* _PROBLEM STATEMENT_:
Continue the piece on deciding whether student loan debt is worth taking on, starting right after its final sentence.
*** Opening SELECTED EXTRACT ***
We have been told by our parents, grandparents, aunts, uncles, and friends that college is a necessary part of life if you want to succeed.
Whether you agree with that or not, chances are that you are attending college just in case. The second dilemma you should be contemplating is your future debt load.
I have heard countless stories (and I’m sure you have too) about students that graduate from college with a worthless degree and have amassed tens of thousands of dollars in student loan debt in order to get it! Now that they’ve graduated, they have no job, no money, and absolutely no way to pay back those loans. So should you even take on student loans? How much is too much?
To Beg For Loans or Not to Beg For Loans? That is the Question.
There are many students that don’t think twice about taking out student loans. They were told that if they get a college degree they will be successful, so why stop to think about student loan debt? Hopefully this is not your mentality. Debt can be a tool for gaining wealth, but is more often than not a disease that will keep you poor. Be very careful with debt, even student loan debt.
So when are student loans ok? Here is how I measure the validity of your student loan usage:
• What is the average yearly salary for your desired position?
• What are the odds of you landing this job?
• Take the average salary and multiply it by the percentage of you landing the job, and then multiply by 50%.
So, if you are going to college to become a teacher, do some research and find out what the average teacher salary is in the first couple years. Let’s say it’s $35,000. Then, what are the odds of you finding a teaching job? With your internships and good grades, you figure that you have a 95% chance of landing a teaching job.
*** Closing SELECTED EXTRACT ***
*** Opening COLLECTED MATERIAL ***
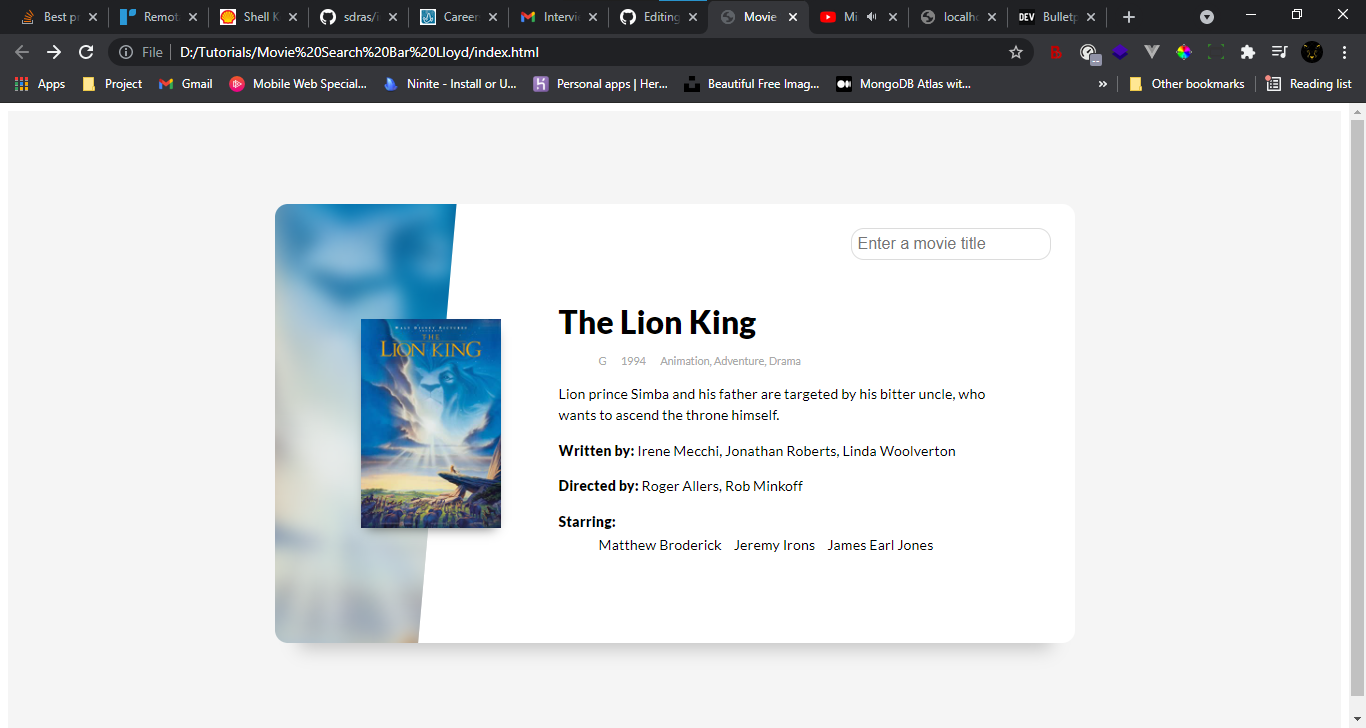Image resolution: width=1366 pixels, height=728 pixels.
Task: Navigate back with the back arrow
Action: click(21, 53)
*** Closing COLLECTED MATERIAL ***
* _ANSWER BELOW_:
$35,000*0.95*0.50 = $16,625 of student loans
In your four (or five) years that you are in college, you should not exceed a total of $16,625 in student loan debt. By keeping your student loans this low, this will provide you the opportunity to pay off your entire debt within the first five years of work. If you acquire more debt than this, you will no doubt be strapped for cash for many years.
In reality, if you can find a way to get through college with absolutely no debt, this is the best option. Work extra jobs, eat cheap food, live at home – do whatever you can to keep your expenses low and your income high (you know, high for a college student).
If you succeed at earning your degree without any debt whatsoever, you could become a very wealthy individual. While your friends are making house payments, car payments, and student loan payments, you will be smiling at your full bank account. Instead of getting yourself into debt, invest in assets that will produce money for you in the future. This is how you become financially successful in life.
Do you have student loan debt? Do you wish that you would have worked harder to avoid it?